--- BEGIN Selected extract ---

Is the Gulf the biggest loser after the US-Israeli war with Iran?

Image caption, US, Kuwait, and Qatar foreign ministers during a meeting in Manama on June 25, 2026.

Article Information

Author, Manal KhalilRole, BBC News Arabic

Published 26 June 2026

Reading time: 7 minutes

Military escalation has subsided, and a memorandum of understanding was signed between the United States and Iran.

True, the negotiations are still in their early stages and it is too early to discuss results, but the question being asked today is: who is the biggest loser in this war?

In the 'balance of profit and loss', political readings differ. Arab Gulf states fear that US negotiations with Iran may lead to 'excessive concessions' that strengthen Tehran's power in the region. The draft agreement between Tehran and Washington did not mention imposing any restrictions on Iranian ballistic missiles, which could raise concerns among some Gulf countries that are within range of those missiles and have already been harmed by them.

During the war, the Trump administration said that destroying Tehran's missile capabilities was a key objective. But during his recent visit to Paris, Trump lowered the bar of his statements by saying: 'If other countries have ballistic missiles, it is unfair for Iran not to have some.'

Dr. Andreas Krieg, Associate Professor of Security Studies at King's College London, believes that Iran's missile program still poses a serious security challenge to Arab Gulf states. But he says Gulf leaders realize that demanding the dismantlement of Iran's missile arsenal will not lead to an agreement.

--- END Selected extract ---

* Given task 1
In the Gulf article, rewrite the passage between "Is the Gulf" and "June 25, 2026.", inclusive, and substitute "Doha" for "Manama".
* Given task 2
Extend the Gulf article past its last sentence with the next portion of text.
The records have no connection to the Gulf article.

--- BEGIN Data rows ---

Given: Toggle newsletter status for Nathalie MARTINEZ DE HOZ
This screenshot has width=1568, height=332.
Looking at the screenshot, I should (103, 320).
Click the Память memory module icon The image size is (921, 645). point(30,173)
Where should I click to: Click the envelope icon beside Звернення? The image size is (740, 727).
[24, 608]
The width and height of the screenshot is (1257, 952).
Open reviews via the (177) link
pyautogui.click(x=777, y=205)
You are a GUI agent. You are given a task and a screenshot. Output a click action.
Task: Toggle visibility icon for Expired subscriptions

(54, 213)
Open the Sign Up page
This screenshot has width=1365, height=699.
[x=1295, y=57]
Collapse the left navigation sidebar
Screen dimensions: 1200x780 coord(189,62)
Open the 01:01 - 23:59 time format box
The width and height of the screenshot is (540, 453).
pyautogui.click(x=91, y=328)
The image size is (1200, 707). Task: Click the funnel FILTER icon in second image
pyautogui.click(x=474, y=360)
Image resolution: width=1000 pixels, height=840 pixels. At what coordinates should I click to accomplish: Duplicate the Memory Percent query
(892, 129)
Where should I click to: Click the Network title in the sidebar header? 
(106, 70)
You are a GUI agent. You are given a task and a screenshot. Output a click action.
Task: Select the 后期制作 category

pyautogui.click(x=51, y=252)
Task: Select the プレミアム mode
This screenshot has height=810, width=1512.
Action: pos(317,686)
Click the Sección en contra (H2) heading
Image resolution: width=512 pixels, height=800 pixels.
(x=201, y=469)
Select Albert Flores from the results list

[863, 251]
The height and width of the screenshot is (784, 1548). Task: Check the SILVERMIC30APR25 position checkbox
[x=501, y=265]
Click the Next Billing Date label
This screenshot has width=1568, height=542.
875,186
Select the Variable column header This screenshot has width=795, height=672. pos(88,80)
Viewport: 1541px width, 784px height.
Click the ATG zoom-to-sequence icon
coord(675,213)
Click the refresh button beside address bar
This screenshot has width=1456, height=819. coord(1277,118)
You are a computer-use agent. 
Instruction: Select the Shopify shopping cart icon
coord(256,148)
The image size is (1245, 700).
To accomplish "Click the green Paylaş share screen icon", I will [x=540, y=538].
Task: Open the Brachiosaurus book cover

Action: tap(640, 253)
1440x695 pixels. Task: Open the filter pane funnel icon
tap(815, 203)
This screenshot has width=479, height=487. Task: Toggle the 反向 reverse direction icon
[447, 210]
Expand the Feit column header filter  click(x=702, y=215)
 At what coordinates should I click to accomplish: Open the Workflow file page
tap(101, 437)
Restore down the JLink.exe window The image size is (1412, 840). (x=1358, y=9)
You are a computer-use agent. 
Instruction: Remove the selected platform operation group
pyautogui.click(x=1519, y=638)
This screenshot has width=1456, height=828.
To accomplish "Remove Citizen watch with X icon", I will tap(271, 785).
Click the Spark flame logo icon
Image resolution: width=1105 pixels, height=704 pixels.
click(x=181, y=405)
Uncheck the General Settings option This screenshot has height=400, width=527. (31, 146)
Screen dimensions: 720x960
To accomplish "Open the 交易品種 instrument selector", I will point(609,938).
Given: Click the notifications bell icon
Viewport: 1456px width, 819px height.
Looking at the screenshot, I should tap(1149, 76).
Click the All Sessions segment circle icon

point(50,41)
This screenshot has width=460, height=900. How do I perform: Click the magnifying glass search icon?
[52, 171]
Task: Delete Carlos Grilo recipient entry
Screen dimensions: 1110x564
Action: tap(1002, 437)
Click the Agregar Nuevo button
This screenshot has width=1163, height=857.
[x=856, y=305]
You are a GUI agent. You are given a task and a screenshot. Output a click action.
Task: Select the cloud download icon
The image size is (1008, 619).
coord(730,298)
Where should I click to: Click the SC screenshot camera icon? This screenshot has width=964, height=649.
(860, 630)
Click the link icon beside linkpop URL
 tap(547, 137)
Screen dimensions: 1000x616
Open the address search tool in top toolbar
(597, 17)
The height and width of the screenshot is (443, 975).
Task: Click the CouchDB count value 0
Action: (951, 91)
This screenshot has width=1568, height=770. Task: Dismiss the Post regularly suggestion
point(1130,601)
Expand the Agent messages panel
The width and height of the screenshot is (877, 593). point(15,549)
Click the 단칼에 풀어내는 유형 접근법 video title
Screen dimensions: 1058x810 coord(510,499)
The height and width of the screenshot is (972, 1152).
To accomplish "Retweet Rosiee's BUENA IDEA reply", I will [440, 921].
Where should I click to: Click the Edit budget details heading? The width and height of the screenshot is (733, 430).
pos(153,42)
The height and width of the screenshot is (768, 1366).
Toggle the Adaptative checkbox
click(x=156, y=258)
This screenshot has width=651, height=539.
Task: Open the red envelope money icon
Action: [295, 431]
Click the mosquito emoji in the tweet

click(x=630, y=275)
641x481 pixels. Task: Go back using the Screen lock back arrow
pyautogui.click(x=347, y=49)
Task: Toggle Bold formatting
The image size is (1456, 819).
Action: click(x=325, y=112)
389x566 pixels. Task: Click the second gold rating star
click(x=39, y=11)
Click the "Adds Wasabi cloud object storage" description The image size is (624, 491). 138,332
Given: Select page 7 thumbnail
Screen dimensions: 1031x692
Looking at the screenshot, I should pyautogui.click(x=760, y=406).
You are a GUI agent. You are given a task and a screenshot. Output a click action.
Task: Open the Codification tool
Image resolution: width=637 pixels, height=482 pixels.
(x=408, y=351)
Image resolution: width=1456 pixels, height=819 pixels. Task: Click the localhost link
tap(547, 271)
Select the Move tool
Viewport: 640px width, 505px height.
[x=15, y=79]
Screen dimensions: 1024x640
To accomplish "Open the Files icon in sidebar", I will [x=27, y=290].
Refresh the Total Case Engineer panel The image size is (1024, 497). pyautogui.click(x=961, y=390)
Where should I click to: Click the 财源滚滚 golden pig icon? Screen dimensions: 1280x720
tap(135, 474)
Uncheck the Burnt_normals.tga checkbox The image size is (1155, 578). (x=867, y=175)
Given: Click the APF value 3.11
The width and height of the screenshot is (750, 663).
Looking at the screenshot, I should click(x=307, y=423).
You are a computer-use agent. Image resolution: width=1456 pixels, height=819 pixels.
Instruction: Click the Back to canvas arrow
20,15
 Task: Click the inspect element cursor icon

--- END Data rows ---

* Written reply 1
Is the Gulf the biggest loser after the US-Israeli war with Iran?

Image caption, US, Kuwait, and Qatar foreign ministers during a meeting in Doha on June 25, 2026.

* Written reply 2
In an interview with BBC News Arabic, Krieg suggests that the Gulf response will be practical, through hardening infrastructure, expanding missile defense systems, localizing the production of interceptor missiles, strengthening forward defenses, and keeping channels open with Tehran to avoid confrontation.

Image caption, The draft agreement between the United States and Iran did not mention imposing any restrictions on Iranian ballistic missiles that have targeted several Gulf countries.

Krieg does not describe the Gulf states as the biggest losers in this war, despite suffering strikes that exposed vulnerabilities in some aspects of their infrastructure. In his view, they still hold an important strategic position.

'As for Israel, it appears to be the biggest loser from a strategic perspective. It has drained a large part of its credit with the US administration politically, diplomatically and militarily, harmed its standing with Western public opinion, and cemented its image as a country dragging Washington into a costly regional escalation centered on its security agenda,' says Krieg.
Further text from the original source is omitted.